課題一覧
1. 原発事故捜査の記事によると、東電が2008年に試算していた津波の高さは最大何メートルですか。
2. 原発事故捜査の記事から、「<原子炉等規制法違反、業務上過失傷害の各容疑>」で始まり「査は大きな壁に直面している。」で終わる部分を一字一句変えずに書き写してください。

提示テキスト
★ ★ ★ ★
ーーーー表:東京電力福島第1原発事故をめぐる主な告訴・告発ーーーー

<業務上過失致死傷容疑>
地震・津波対策を怠り、事故を発生させ、病院から避難した入院患者らを死亡、住民を被ばくさせた
・勝俣恒久 東電会長
・清水正孝 東電社長
吉田昌郎 福島第1原発所長 ※
・班目春樹 原子力安全委員長ら

<公害犯罪処罰法違反容疑>
放射性物質を排出・拡散させて、作業員や住民を被ばくさせた
・法人としての東電
・勝俣 東電会長ら

<原子炉等規制法違反、業務上過失傷害の各容疑>
1号機で、直ちにベント(排気)をせず、水素爆発を引き起こし、作業員らにけがをさせた
・菅直人 首相
・枝野幸男 官房長官
・海江田万里 経産大臣
・清水 東電社長ら

(肩書は事故当時)
ーーーーーーーーーーーーーーーーーーーーーーーーーーーーーーーーー

 東京電力福島第1原発事故で、巨大津波を想定した防災対策を取らなかったとして刑事告訴・告発された東電幹部らに対する検察当局の捜査が大詰めを迎えている。昨年夏以降続けてきた関係者の聴取はほぼ終了。捜査幹部は「想定以上のことをやってきた」と話すが、事故の予測可能性を示す新事実の発掘は難しく、異例の捜査は大きな壁に直面している。

                ◆

「5番目の検証」

 事故の検証はこれまでに「政府」「国会」「民間」「東電」の4委員会が、それぞれの調査報告書を公表。今回の捜査は刑事責任の有無を判断する「5番目の検証」だ。
 自然災害と原発事故の因果関係を検証し、さらに企業と関係者の過失責任を判断する-。「結果は重大。やるしかない」。上層部の決断で始まった捜査だが、検察内部には「刑事事件にそぐわない」との反対論がくすぶっていた。難航は最初から予想されていた、といえる。
 東電関係者ら約40人を業務上過失致死傷容疑などで告訴・告発したのは「福島原発告訴団」など複数の団体。東電が2008年に「最大15.7メートルの津波の可能性がある」と試算していたことに着目し、必要な対策を怠ったことが全電源喪失によるメルトダウンを招いた、と主張している。
 これに対し、東電側は自前の事故調査報告書などで「もっとも厳しい想定で、実際に起こらないと考えられていた」と過失を否定。数百億円が必要となる防潮堤設備などの対策を見送ったのは怠惰とはいえない、との立場をとり続けている。


聴取一通り終了

 両者の主張が平行線をたどる中、国民が納得する結論をどう導くか。検察は勝俣恒久元東電会長ら幹部の聴取を重ねる一方、社内メールの履歴を分析し、誰がどの程度、津波への危機感を持っていたのか調べた。
★ ★ ★ ★
提供データ

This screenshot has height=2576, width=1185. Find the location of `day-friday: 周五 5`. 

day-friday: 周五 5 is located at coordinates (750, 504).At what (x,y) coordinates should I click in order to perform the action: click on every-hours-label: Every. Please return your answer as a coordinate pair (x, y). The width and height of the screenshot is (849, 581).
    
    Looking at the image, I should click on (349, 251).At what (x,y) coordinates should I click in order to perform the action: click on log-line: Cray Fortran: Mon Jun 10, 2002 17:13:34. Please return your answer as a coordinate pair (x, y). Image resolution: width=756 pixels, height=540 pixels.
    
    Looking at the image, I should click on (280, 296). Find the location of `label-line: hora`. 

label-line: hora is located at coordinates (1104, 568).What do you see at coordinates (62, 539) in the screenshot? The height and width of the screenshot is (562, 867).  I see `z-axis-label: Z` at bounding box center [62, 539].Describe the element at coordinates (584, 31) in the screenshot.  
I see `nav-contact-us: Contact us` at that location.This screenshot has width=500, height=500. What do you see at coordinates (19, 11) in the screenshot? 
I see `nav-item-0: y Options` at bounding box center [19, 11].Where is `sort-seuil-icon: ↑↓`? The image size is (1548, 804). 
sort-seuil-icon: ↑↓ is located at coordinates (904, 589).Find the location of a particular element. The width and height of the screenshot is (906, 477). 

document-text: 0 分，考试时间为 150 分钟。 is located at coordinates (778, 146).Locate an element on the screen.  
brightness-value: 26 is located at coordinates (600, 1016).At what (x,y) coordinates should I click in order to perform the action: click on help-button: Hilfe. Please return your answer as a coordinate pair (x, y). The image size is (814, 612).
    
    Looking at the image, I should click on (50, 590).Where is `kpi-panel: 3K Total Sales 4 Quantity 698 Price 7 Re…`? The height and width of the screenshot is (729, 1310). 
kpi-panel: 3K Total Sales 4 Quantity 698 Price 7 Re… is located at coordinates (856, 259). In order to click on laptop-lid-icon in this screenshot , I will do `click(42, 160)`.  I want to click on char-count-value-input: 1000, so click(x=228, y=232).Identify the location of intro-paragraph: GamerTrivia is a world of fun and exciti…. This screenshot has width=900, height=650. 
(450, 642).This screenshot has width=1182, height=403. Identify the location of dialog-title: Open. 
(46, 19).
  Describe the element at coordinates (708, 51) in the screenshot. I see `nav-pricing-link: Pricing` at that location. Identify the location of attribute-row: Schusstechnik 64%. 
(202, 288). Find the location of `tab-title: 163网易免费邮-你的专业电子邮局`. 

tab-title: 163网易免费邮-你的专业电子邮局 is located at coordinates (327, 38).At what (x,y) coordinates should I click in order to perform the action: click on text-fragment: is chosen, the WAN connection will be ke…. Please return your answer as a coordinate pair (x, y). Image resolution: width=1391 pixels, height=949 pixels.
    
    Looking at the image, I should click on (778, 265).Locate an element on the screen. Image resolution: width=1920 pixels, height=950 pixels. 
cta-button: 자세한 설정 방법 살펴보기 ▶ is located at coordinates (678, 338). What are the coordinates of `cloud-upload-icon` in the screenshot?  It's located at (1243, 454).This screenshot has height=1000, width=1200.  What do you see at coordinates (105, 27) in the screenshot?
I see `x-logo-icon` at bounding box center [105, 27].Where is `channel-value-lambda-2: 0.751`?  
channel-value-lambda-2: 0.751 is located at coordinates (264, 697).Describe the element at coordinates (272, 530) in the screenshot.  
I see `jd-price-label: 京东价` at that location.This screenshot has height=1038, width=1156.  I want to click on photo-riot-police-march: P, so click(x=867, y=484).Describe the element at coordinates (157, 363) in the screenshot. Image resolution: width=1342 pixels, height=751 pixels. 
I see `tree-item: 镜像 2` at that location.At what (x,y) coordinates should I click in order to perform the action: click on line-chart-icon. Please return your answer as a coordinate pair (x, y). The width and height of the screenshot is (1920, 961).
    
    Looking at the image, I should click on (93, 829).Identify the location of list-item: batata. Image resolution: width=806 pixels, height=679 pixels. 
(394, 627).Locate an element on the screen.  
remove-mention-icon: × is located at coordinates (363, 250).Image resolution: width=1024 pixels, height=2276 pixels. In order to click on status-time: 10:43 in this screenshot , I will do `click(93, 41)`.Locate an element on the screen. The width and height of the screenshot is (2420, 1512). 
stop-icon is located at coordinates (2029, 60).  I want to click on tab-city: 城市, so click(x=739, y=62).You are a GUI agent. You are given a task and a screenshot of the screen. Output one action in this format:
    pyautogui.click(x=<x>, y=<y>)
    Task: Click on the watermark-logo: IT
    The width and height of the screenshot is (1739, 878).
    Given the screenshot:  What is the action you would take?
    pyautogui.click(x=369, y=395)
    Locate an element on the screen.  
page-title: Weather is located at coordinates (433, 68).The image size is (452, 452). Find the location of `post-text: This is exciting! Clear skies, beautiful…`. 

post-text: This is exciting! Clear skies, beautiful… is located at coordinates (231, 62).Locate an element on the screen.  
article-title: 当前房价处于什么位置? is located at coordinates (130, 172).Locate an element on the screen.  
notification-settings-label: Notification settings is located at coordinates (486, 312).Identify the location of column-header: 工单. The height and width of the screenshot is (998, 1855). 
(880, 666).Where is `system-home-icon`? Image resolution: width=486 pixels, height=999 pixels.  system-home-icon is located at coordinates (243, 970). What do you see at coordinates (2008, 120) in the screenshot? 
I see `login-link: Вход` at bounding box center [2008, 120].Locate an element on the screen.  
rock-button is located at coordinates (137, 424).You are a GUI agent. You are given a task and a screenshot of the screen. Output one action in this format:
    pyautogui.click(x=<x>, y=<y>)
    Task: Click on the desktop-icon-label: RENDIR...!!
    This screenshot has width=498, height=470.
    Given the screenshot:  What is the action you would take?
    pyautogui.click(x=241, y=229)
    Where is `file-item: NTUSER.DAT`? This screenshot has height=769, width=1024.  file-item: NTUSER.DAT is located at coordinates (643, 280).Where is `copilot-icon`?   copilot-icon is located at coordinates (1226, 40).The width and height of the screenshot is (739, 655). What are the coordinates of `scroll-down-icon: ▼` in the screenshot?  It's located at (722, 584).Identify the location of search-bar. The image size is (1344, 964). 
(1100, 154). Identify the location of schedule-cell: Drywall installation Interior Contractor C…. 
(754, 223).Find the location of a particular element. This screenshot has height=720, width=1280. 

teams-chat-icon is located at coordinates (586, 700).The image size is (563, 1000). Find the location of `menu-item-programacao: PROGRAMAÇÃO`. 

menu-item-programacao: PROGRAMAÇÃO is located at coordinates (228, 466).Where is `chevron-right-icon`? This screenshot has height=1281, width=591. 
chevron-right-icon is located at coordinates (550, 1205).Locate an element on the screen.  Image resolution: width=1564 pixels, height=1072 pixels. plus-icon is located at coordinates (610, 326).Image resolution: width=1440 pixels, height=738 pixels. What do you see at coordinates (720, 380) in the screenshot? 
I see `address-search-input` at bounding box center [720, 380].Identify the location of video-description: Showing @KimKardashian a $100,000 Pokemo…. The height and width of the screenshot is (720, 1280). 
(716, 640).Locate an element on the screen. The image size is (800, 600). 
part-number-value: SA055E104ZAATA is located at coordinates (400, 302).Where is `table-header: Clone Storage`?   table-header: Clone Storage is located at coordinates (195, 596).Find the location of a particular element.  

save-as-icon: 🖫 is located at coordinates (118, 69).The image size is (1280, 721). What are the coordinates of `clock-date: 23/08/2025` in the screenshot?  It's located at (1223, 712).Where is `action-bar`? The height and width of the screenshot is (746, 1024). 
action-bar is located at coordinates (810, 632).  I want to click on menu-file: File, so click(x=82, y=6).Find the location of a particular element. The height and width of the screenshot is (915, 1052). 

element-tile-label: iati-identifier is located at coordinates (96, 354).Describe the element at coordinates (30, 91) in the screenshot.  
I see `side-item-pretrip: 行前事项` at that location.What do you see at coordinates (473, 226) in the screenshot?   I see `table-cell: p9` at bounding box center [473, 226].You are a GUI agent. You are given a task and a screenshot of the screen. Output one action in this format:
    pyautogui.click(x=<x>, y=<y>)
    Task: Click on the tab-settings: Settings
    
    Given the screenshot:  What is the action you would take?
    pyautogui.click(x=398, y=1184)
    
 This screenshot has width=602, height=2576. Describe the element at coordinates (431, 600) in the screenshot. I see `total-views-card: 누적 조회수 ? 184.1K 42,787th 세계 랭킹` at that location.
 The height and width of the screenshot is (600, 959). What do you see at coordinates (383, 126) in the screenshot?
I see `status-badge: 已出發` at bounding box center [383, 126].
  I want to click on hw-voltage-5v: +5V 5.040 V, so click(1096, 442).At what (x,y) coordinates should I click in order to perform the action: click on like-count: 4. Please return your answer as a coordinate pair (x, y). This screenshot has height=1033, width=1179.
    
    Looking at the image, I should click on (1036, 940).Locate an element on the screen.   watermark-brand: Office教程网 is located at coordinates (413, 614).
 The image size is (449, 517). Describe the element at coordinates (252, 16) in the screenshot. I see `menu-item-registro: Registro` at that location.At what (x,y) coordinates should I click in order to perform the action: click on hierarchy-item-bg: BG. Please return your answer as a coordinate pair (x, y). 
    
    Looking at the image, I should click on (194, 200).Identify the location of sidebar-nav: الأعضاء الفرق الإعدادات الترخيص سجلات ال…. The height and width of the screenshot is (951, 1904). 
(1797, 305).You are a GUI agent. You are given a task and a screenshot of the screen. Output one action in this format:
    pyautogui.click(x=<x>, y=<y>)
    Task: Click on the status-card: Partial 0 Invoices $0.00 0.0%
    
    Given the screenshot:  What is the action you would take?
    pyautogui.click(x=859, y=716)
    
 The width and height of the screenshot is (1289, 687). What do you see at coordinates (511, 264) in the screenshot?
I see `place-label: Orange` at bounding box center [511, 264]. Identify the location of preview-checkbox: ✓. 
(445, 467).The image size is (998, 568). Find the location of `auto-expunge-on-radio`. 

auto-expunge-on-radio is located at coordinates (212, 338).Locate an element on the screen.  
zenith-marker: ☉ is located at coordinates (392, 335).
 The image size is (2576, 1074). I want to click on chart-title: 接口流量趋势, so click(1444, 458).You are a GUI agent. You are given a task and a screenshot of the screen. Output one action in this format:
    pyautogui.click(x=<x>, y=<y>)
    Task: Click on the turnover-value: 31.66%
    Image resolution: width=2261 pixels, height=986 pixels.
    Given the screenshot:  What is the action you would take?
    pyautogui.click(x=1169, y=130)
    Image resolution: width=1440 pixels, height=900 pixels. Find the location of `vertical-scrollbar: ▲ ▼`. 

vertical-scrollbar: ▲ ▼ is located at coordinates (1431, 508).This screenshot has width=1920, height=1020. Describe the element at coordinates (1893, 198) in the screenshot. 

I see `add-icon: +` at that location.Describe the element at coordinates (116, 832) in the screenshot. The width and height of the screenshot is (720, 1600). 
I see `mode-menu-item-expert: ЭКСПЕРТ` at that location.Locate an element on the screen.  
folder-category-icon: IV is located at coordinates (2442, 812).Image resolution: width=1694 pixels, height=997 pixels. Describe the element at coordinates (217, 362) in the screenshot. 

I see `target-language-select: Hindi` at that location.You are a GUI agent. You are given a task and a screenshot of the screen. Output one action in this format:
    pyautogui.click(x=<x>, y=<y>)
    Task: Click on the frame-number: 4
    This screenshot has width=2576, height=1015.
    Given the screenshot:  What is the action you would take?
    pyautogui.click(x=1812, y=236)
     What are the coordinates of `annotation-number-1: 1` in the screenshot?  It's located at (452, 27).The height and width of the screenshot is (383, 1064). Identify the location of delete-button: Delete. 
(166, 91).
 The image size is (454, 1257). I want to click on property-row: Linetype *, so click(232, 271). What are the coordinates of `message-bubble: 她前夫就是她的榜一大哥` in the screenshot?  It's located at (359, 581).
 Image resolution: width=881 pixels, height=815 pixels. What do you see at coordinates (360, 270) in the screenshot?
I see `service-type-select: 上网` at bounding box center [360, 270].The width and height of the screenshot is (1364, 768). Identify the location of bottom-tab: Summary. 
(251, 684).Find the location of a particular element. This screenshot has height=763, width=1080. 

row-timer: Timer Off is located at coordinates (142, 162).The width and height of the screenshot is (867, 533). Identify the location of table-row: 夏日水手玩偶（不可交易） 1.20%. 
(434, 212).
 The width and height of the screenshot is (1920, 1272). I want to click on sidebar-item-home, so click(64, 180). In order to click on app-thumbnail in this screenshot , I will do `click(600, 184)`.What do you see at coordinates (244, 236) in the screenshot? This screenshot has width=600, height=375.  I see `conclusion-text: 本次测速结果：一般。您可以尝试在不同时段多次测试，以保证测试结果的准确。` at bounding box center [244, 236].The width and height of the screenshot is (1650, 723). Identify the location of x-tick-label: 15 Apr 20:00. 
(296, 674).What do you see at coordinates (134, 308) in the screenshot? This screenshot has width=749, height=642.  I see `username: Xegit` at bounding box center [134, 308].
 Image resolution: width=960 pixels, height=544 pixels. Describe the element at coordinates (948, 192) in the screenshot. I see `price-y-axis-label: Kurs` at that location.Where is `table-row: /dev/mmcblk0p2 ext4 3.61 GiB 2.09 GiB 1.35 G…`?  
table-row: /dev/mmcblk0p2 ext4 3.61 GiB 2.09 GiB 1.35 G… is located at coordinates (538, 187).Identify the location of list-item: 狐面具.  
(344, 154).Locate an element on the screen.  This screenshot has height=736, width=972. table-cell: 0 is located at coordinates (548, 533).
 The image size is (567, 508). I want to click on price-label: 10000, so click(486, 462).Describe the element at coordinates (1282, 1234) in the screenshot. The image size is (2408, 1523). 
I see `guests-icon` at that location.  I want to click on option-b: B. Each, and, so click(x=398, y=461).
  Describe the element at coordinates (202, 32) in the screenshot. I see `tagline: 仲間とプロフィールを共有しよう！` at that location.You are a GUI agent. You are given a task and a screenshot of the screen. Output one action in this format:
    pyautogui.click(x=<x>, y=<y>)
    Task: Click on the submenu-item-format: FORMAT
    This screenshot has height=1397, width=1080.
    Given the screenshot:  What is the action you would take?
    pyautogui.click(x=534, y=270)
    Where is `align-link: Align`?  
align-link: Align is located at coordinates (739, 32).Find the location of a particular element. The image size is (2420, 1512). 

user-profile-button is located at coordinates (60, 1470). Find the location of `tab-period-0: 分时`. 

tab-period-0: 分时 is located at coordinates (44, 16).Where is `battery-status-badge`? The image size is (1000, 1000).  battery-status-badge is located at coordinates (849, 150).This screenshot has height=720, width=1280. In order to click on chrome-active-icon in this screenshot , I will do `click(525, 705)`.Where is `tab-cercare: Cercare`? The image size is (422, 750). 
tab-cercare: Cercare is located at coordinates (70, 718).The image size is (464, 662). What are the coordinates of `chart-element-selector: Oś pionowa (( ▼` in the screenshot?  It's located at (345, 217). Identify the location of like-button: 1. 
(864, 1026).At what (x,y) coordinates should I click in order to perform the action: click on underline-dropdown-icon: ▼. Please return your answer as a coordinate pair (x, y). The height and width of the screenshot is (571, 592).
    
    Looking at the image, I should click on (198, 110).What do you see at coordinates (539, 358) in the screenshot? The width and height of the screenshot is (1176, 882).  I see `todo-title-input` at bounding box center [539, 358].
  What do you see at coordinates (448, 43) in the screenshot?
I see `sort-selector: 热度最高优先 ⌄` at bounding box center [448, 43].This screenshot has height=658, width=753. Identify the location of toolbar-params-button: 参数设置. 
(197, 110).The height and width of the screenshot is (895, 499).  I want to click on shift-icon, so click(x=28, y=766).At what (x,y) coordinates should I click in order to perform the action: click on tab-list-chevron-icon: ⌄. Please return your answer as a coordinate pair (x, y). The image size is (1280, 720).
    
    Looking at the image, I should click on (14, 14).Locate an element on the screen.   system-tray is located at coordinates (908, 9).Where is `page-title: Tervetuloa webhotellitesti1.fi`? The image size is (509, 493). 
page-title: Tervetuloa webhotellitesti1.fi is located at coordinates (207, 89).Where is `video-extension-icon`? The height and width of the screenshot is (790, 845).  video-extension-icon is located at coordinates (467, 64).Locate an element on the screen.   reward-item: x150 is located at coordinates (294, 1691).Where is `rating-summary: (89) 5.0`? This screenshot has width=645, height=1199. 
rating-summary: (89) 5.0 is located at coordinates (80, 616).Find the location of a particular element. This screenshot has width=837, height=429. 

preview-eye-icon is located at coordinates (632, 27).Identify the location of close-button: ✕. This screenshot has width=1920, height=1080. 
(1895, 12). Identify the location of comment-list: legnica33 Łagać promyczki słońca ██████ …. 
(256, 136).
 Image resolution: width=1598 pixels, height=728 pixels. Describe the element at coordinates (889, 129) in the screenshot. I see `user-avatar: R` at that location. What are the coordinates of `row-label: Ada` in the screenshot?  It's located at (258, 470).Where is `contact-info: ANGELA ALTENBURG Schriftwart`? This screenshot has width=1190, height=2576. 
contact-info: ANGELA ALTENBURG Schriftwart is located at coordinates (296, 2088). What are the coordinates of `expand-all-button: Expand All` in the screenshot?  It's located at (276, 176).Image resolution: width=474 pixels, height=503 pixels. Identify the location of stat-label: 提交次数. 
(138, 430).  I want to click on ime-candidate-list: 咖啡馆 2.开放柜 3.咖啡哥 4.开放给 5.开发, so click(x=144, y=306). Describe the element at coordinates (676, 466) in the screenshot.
★ ★ ★ ★
課題別解答
1. 最大15.7メートル

2.
<原子炉等規制法違反、業務上過失傷害の各容疑>
1号機で、直ちにベント(排気)をせず、水素爆発を引き起こし、作業員らにけがをさせた
・菅直人 首相
・枝野幸男 官房長官
・海江田万里 経産大臣
・清水 東電社長ら

(肩書は事故当時)
ーーーーーーーーーーーーーーーーーーーーーーーーーーーーーーーーー

 東京電力福島第1原発事故で、巨大津波を想定した防災対策を取らなかったとして刑事告訴・告発された東電幹部らに対する検察当局の捜査が大詰めを迎えている。昨年夏以降続けてきた関係者の聴取はほぼ終了。捜査幹部は「想定以上のことをやってきた」と話すが、事故の予測可能性を示す新事実の発掘は難しく、異例の捜査は大きな壁に直面している。